Nice rules, have had a quick read through, it reminds me of my first campaign and all the paperwork that was involved keeping track of units and part units and troops. But that is something you will always have with a campaign and is something the players have to be commited to. It is worth taking this into consideration when scaling your campiagn as the amount of paperwork does grow exponentially as the campaign gets bigger. I do like the campaign victory point system you have done.
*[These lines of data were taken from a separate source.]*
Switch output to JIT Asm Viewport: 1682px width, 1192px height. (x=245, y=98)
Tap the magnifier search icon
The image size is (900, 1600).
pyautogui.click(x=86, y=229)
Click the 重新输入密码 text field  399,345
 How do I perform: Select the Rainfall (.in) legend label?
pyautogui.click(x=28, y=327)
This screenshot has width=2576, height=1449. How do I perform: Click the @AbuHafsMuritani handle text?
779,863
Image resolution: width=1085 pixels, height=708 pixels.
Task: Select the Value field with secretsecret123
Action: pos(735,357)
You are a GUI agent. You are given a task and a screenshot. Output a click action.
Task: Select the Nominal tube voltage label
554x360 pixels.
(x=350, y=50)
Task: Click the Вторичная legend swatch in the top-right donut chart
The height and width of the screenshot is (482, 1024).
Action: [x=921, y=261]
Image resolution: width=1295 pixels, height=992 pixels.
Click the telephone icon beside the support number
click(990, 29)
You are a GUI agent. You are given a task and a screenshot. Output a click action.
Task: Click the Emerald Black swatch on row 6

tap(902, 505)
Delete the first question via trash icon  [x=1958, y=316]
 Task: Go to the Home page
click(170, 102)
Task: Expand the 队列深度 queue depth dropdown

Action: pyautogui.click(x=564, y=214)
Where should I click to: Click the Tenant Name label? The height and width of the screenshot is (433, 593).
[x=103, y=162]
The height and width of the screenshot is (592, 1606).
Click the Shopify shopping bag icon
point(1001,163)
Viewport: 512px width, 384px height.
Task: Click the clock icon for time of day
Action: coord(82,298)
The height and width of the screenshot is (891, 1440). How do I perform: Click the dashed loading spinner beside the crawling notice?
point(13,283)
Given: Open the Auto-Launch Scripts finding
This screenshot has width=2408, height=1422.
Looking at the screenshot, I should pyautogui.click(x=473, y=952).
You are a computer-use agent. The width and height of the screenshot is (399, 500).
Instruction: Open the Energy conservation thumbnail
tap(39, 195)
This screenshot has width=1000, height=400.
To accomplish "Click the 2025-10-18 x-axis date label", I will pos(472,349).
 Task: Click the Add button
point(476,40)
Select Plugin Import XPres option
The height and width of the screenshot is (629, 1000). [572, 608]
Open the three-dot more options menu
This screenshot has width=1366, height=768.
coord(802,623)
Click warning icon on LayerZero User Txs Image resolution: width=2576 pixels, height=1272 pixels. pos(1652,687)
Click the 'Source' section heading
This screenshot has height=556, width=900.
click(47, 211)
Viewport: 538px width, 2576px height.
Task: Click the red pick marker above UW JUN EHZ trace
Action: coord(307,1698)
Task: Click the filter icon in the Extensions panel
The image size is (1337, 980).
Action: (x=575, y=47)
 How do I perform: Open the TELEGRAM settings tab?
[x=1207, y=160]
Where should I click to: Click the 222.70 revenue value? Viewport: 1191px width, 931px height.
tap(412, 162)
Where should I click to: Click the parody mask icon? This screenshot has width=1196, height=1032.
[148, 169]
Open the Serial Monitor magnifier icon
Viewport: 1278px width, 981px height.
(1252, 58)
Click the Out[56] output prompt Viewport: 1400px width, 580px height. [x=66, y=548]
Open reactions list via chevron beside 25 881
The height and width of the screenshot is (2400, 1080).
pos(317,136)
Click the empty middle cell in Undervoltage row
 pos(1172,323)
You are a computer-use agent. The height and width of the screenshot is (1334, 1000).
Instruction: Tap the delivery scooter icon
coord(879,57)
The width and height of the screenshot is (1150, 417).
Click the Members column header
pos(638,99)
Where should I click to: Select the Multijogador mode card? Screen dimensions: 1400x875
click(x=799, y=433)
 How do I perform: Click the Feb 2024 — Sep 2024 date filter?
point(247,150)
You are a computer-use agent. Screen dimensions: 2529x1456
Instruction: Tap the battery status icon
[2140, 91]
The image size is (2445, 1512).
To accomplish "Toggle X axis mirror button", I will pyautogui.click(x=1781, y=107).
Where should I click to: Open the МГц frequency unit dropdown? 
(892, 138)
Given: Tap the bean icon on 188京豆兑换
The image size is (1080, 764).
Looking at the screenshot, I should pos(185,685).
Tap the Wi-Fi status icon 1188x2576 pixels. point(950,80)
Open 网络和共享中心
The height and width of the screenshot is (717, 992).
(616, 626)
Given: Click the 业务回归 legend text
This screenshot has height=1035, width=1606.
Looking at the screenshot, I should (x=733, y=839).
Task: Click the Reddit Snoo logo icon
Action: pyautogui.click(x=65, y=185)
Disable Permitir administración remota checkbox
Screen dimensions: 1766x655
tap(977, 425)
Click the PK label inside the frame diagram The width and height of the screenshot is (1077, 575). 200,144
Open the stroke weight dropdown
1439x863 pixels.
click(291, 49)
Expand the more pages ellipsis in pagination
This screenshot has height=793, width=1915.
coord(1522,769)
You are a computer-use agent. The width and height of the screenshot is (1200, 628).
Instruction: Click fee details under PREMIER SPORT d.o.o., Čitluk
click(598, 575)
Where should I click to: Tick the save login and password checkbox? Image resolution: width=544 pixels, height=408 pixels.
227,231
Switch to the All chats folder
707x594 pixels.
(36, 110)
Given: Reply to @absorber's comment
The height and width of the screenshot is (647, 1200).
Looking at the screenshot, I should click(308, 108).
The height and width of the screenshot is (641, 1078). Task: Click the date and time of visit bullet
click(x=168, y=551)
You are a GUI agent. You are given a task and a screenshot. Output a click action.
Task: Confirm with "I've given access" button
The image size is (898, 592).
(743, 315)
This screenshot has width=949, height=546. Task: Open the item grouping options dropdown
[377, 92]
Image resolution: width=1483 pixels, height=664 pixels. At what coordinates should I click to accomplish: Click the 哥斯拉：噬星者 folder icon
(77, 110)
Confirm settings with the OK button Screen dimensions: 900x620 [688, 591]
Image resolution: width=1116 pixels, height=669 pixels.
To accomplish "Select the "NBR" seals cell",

One aspect to think about is the exploitation of rules and the out the box thinking that appears in a campaign as what you are trying to create may not be what the players play it like. One example was my first ever campaign on an A3 gridded map with four players (2 ork, 1 chaos, 1 imperial) the result was the imperial had very slow armies as on foot same as chaos, the orks being experienced gamers had some slow armies but several super fast biker armies! (movement based on slowest unit move 10cm= 1 map square) Lets just say the chaos player got knocked out sharpish by being out manouvered totally and the imperial player got boxed in.
In my current campaign we each have an A4 book for just our armies, but that was by agreement as both wanted a large campaign. Also we have tweaked the rules to simplify supply and reinforcements to reduce the paper overhead. It has also come about that a fair portion of the armies are pure titan armies which when they come up against infantry armies it is a total one sided battle, so there are army composition issues. This was after several months of refining the rules initially with my mate before we even began. The decision we have come to is that who ever captures an enemy city will win, especially as several months just to fight a turns battles.
It won't deter me from another campaign, but do play the campaign part before commiting to the full campaign just to check the flow and paper trail etc and any inconsistancies that arise.